_Extracted text_
[START]
Al Parker - October 19th, 2009
Pop in to Grayling’s Bottle Cap Museum & ’50s Diner

By Al Parker 10/19/09

Tucked along East Michigan Avenue, just off Grayling’s main drag, is a classic ‘50s style diner that houses a 10,000-piece museum that pays homage to the world’s largest beverage company, Coca-Cola.
Dawson & Stevens Classic ‘50s Diner and Soda Fountain is home to the Bottle Cap Museum, Northern Michigan’s largest privately owned collection of all things Coke – century-old bottles, carriers, trays, posters, playing cards, bottle caps, barrels, ads, baseball cards, coins, dolls - even an original Coca-Cola delivery truck that came across Lake Michigan from Minnesota.
“Unfortunately, we’re only able to have about half of it on display at any one time,” says Marianne McEvoy, the curator of the Bottle Cap Museum. “We rotate items in and out of storage.”

WHAT’S COOKIN’
But the amazing Coke collection is not the only thing that draws visitors from as far away as Japan, Kenya, New Zealand and Russia. Under the direction of manager Laura Serum, Dawson & Stevens serves up some serious diner food for breakfast, lunch and dinner.
Breakfast is served from 8 to 11 a.m. and features eggs, pancakes and classic three-egg omelets all made to order.
The lunch bunch can choose from almost 20 different sandwiches, all named after pop songs and personalities from the ‘50s and ‘60s. Try a “Soldier Boy” with corned beef, swiss, kraut and 1,000-island dressing on lite rye ($6.99) or a “James Dean” classic third-pound of beef on a grilled bun with your choice of toppings with fries ($4.99-$5.99).
“We have daily soup specials and all our soups are homemade,” says Serum.
Vegetarians can choose from five different entrées, including the popular “Johnnie Be Good,” stacked avocado, lettuce, tomato, Monterey Jack and special sauce on veggie bread ($6.29).
Dinners are named after popular dances, such as “The Stroll,” fried butterfly shrimp ($9.99), “The Sock Hop,” beef and shrimp, ($13.99) and “The Hustle,” ham steak platter ($8.99). Each dinner entrée includes a side salad, dinner roll and choice of baked, mashed or French fried potato.
The authentic soda fountain is ringed by shiny chrome stools where guests enjoy hand dipped ice cream, shakes, malts, phosphates, old-fashioned sodas and 12 specialty sundaes.
The “Good Golly Miss Molly” is for the heftiest of appetites, but not for the faint of heart. It features one scoop of each gourmet ice cream, flooded by a dollop of each available topping and smothered in a mountain of whipped cream. At $36.99 it’s more than a meal in itself.
[END]
_Directives_
(1) Summarize the article about Grayling's Bottle Cap Museum and '50s diner in two sentences.
(2) According to the article about Grayling's Bottle Cap Museum and '50s diner, how much does the "Good Golly Miss Molly" cost?

_Given entries_
[START]
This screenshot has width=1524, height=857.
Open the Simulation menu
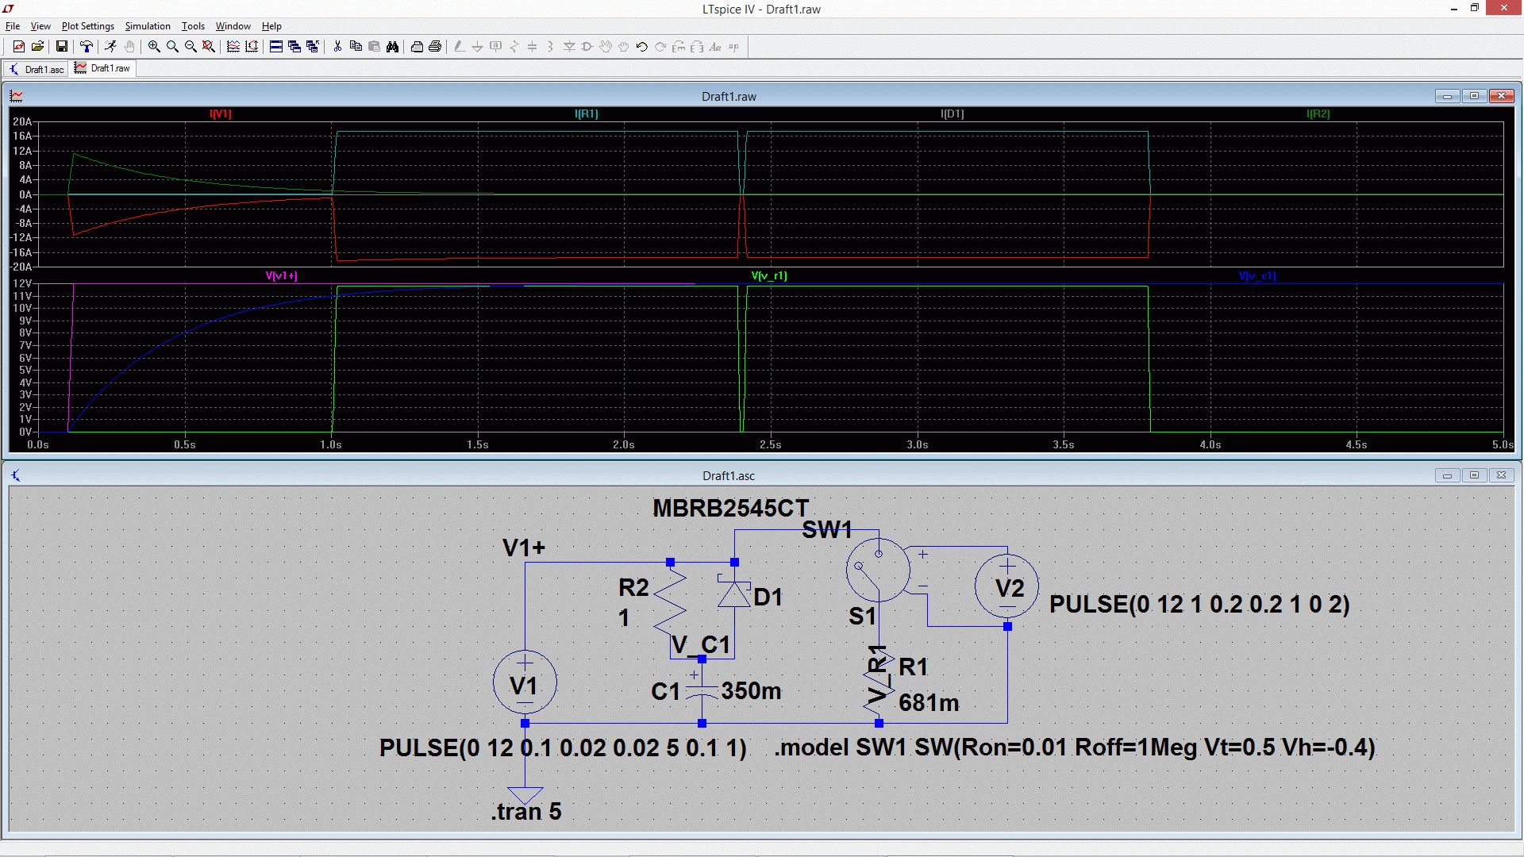coord(148,26)
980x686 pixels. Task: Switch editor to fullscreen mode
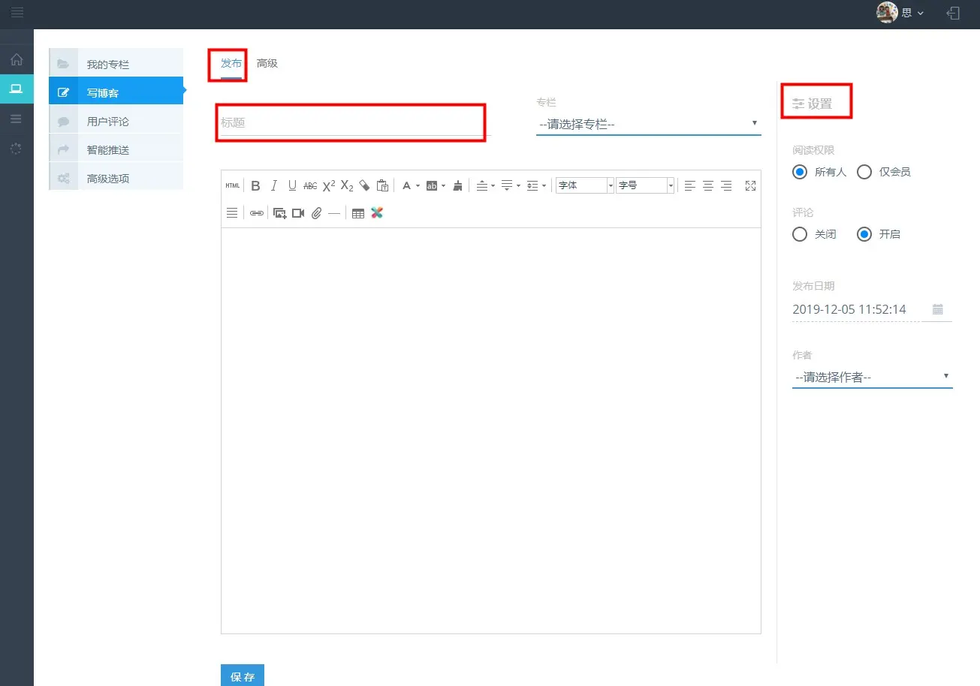click(750, 185)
[END]
_Final results_
(1) Dawson & Stevens Classic '50s Diner and Soda Fountain on East Michigan Avenue in Grayling houses the Bottle Cap Museum, a 10,000-piece Coca-Cola collection of which only about half can be displayed at any one time. The diner serves breakfast, lunch and dinner, with sandwiches named after '50s and '60s pop songs and personalities, dinners named after popular dances, and a soda fountain offering ice cream, shakes and 12 specialty sundaes.

(2) It costs $36.99.